## ASSIGNMENT
Write the data out verbatim.

## DATA IN THIS EXERCISE
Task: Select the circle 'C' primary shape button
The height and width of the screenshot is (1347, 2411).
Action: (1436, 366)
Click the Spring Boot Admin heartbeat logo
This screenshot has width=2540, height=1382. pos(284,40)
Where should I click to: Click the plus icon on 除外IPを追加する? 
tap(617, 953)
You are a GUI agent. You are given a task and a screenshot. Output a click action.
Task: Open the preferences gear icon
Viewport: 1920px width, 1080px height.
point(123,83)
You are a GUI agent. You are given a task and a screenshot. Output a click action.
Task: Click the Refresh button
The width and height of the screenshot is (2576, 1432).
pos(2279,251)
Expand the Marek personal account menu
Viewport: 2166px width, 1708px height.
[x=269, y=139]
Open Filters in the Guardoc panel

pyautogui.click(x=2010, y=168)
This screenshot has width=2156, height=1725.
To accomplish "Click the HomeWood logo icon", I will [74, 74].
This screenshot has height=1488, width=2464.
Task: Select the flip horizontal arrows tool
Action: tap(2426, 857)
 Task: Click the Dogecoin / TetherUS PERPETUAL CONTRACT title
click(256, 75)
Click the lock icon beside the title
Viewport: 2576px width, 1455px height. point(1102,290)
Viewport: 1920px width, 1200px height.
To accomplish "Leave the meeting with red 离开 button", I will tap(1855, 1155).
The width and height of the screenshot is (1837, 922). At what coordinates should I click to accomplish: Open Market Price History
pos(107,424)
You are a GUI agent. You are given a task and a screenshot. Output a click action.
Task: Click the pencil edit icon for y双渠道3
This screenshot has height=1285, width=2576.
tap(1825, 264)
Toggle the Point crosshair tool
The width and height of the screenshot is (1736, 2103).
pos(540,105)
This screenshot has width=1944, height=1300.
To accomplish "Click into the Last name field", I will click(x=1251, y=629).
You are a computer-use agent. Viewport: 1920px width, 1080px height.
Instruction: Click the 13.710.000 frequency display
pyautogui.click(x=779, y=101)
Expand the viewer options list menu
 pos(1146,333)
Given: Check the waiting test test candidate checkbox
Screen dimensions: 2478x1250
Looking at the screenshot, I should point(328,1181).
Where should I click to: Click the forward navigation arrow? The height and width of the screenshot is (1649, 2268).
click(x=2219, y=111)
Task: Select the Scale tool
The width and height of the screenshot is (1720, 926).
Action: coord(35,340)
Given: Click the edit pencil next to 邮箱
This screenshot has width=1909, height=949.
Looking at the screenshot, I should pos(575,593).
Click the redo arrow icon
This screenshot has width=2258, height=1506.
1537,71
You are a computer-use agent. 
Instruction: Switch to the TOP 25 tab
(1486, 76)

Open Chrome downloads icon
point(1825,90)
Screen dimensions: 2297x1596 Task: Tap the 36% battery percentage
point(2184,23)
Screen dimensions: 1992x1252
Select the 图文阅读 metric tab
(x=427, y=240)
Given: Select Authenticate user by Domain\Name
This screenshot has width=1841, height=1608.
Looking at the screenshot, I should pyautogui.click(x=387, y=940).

## COMPLETED EXERCISE
Task: Select the circle 'C' primary shape button
The height and width of the screenshot is (1347, 2411).
Action: (1436, 366)
Click the Spring Boot Admin heartbeat logo
This screenshot has width=2540, height=1382. pos(284,40)
Where should I click to: Click the plus icon on 除外IPを追加する? 
tap(617, 953)
You are a GUI agent. You are given a task and a screenshot. Output a click action.
Task: Open the preferences gear icon
Viewport: 1920px width, 1080px height.
point(123,83)
You are a GUI agent. You are given a task and a screenshot. Output a click action.
Task: Click the Refresh button
The width and height of the screenshot is (2576, 1432).
pos(2279,251)
Expand the Marek personal account menu
Viewport: 2166px width, 1708px height.
[x=269, y=139]
Open Filters in the Guardoc panel

pyautogui.click(x=2010, y=168)
This screenshot has width=2156, height=1725.
To accomplish "Click the HomeWood logo icon", I will [74, 74].
This screenshot has height=1488, width=2464.
Task: Select the flip horizontal arrows tool
Action: tap(2426, 857)
 Task: Click the Dogecoin / TetherUS PERPETUAL CONTRACT title
click(256, 75)
Click the lock icon beside the title
Viewport: 2576px width, 1455px height. point(1102,290)
Viewport: 1920px width, 1200px height.
To accomplish "Leave the meeting with red 离开 button", I will tap(1855, 1155).
The width and height of the screenshot is (1837, 922). At what coordinates should I click to accomplish: Open Market Price History
pos(107,424)
You are a GUI agent. You are given a task and a screenshot. Output a click action.
Task: Click the pencil edit icon for y双渠道3
This screenshot has height=1285, width=2576.
tap(1825, 264)
Toggle the Point crosshair tool
The width and height of the screenshot is (1736, 2103).
pos(540,105)
This screenshot has width=1944, height=1300.
To accomplish "Click into the Last name field", I will click(x=1251, y=629).
You are a computer-use agent. Viewport: 1920px width, 1080px height.
Instruction: Click the 13.710.000 frequency display
pyautogui.click(x=779, y=101)
Expand the viewer options list menu
 pos(1146,333)
Given: Check the waiting test test candidate checkbox
Screen dimensions: 2478x1250
Looking at the screenshot, I should point(328,1181).
Where should I click to: Click the forward navigation arrow? The height and width of the screenshot is (1649, 2268).
click(x=2219, y=111)
Task: Select the Scale tool
The width and height of the screenshot is (1720, 926).
Action: coord(35,340)
Given: Click the edit pencil next to 邮箱
This screenshot has width=1909, height=949.
Looking at the screenshot, I should pos(575,593).
Click the redo arrow icon
This screenshot has width=2258, height=1506.
1537,71
You are a computer-use agent. 
Instruction: Switch to the TOP 25 tab
(1486, 76)

Open Chrome downloads icon
point(1825,90)
Screen dimensions: 2297x1596 Task: Tap the 36% battery percentage
point(2184,23)
Screen dimensions: 1992x1252
Select the 图文阅读 metric tab
(x=427, y=240)
Given: Select Authenticate user by Domain\Name
This screenshot has width=1841, height=1608.
Looking at the screenshot, I should pyautogui.click(x=387, y=940).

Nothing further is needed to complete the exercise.